**Selected extract:**

▼▼▼

When you use a work-issued computer, you’re consenting to a certain level of employee monitoring by your job. Using that laptop or even connecting to your company’s internet can allow your workplace to collect data on how often you’re typing, which sites you visit, and potentially more. The emergence of employer-provided mental health apps renews this worry. While many may not realize it, companies can receive data not just from an employee's computer but also through job-provided mental health apps.
Several mental health apps provide de-identified and aggregated reports to companies that use its services through a hub. The information often includes registration rates, engagement rates, how often services are used, and what well-being topics most interest employees.
“De-identified and aggregated data reporting on service utilization is commonplace within the industry,” noted a spokesperson with Modern Health.
This is both true — and not necessarily something we should be comfortable with, says Daniel Aranki, an assistant professor at the UC Berkeley School of Information. While the mental health app company can have good intentions, and an employer can use the data it receives ethically, there is an opportunity for misuse.
“Imagine one scenario, where if I’m an employer, I could use this data somehow as an indicator of productivity and divide bonuses between departments based on this data,” says Aranki. “That would be unfair.”
Employers, he adds, could subconsciously and negatively treat employees in various departments differently based on what they know about their collective mental health.
Companies that provide mental health apps benefit from the fact that many want better mental health care. According to the American Psychological Association, the demand for mental health treatments is increasing. Tara Sklar, director of the Health Law & Policy Program at the University of Arizona’s college of law, describes a difficult balance between providing something viewed as necessary but which comes with potential dangers.
“These mental health apps offer a needed service, which explains their high uptake and growth,” says Sklar. “What is less understood by many — including employers and employees — are the privacy implications.”
Examples of what these privacy implications are can vary. Sklar notes examples: “The likelihood that these types of applications could become increasingly invasive in collecting and repurposing this sensitive health information unbeknownst to the user that could have implications for their employment, for insurance policies, banking loans, and used in other ways that could discriminate or disadvantage the user, particularly as re-identification of data becomes increasingly common.”
The Insights Hub section of Modern Health’s app is intended to provide “employer-customers with insights and resources to support the mental health needs of their workforce,” says Modern Health’s spokesperson. According to Modern Health, the company works with a third-party data expert firm to mitigate the risk of tying user data to a person. Modern Health says its app provides no raw data to these experts.
But Modern Health isn’t the only game in town. There are also other mental health apps, like Calm. When a company purchases the enterprise version of the app, Calm for Business, the company’s HR department is given access to a dashboard that offers them access to aggregated, non-identifiable information. It includes information about how many employees have signed up, the most popular content among employees, and the most popular times to use Calm. “The Portal does not permit employers to view the specific activity of any individual employee,” says a Calm spokesperson.

▲▲▲

**Supplied information:**
▼▼▼

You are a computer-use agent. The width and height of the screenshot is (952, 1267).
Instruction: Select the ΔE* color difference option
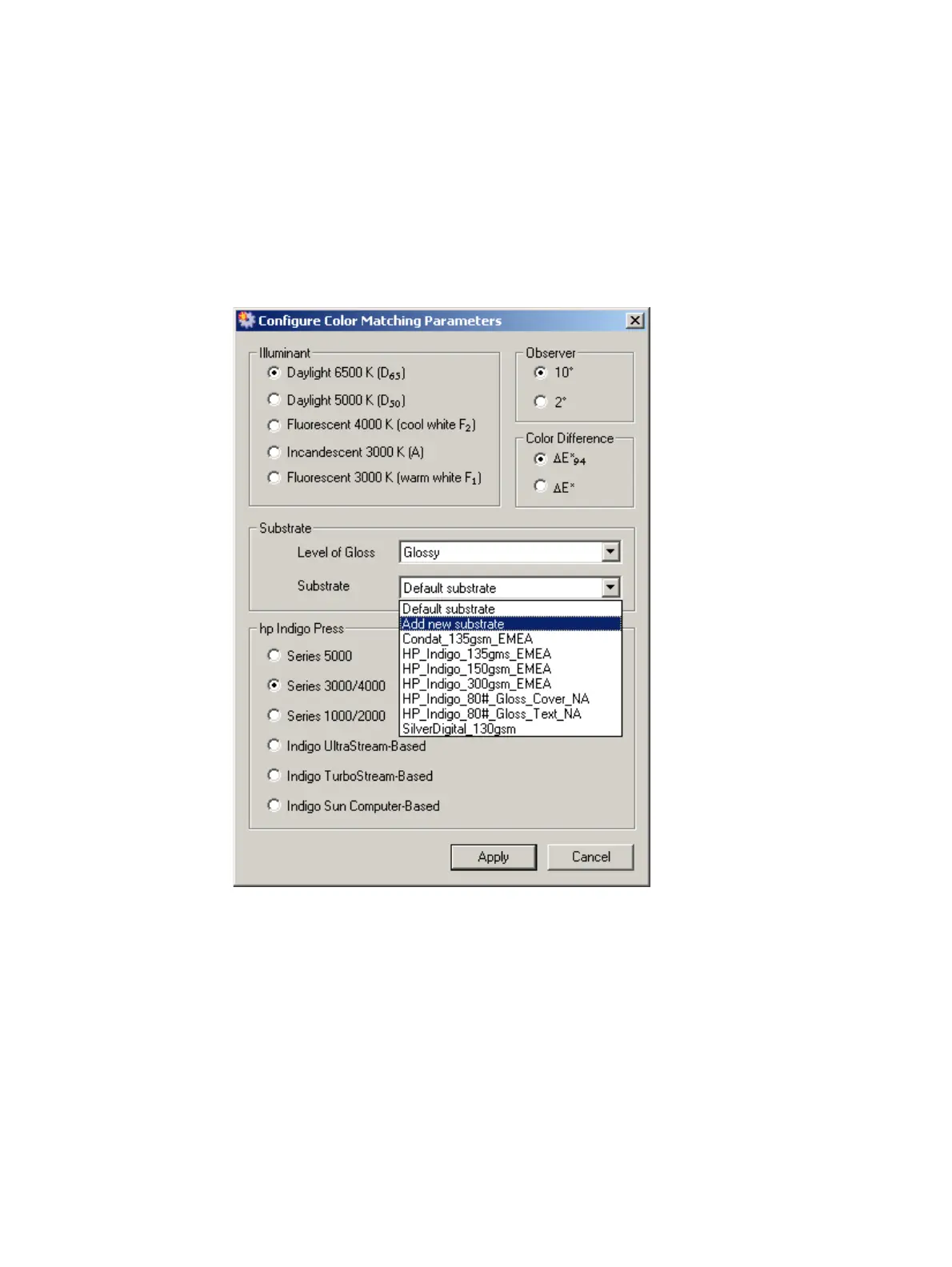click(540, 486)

▲▲▲
▼▼▼

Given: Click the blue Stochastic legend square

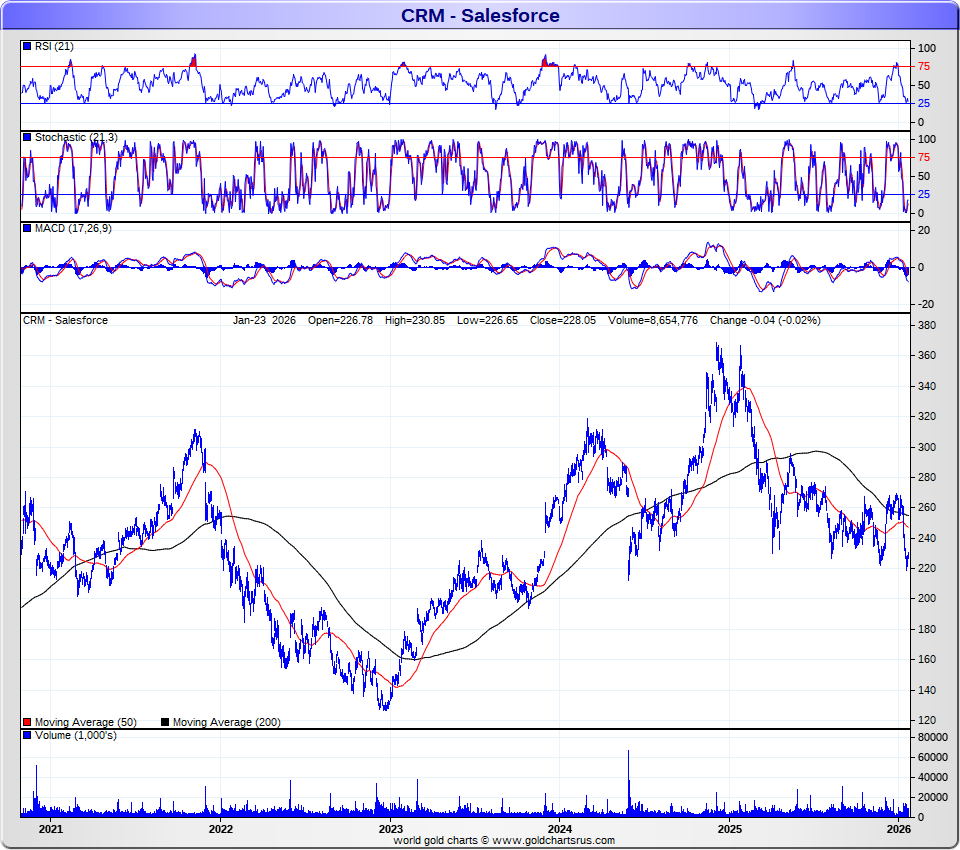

▲▲▲

**Task:** In the article on workplace mental health apps, copy the passage from "Examples of what" up to and including "to these experts.", swapping "Insights Hub" for "Wellness Hub".

**Solution to the exercise:**
Examples of what these privacy implications are can vary. Sklar notes examples: “The likelihood that these types of applications could become increasingly invasive in collecting and repurposing this sensitive health information unbeknownst to the user that could have implications for their employment, for insurance policies, banking loans, and used in other ways that could discriminate or disadvantage the user, particularly as re-identification of data becomes increasingly common.”
The Wellness Hub section of Modern Health’s app is intended to provide “employer-customers with insights and resources to support the mental health needs of their workforce,” says Modern Health’s spokesperson. According to Modern Health, the company works with a third-party data expert firm to mitigate the risk of tying user data to a person. Modern Health says its app provides no raw data to these experts.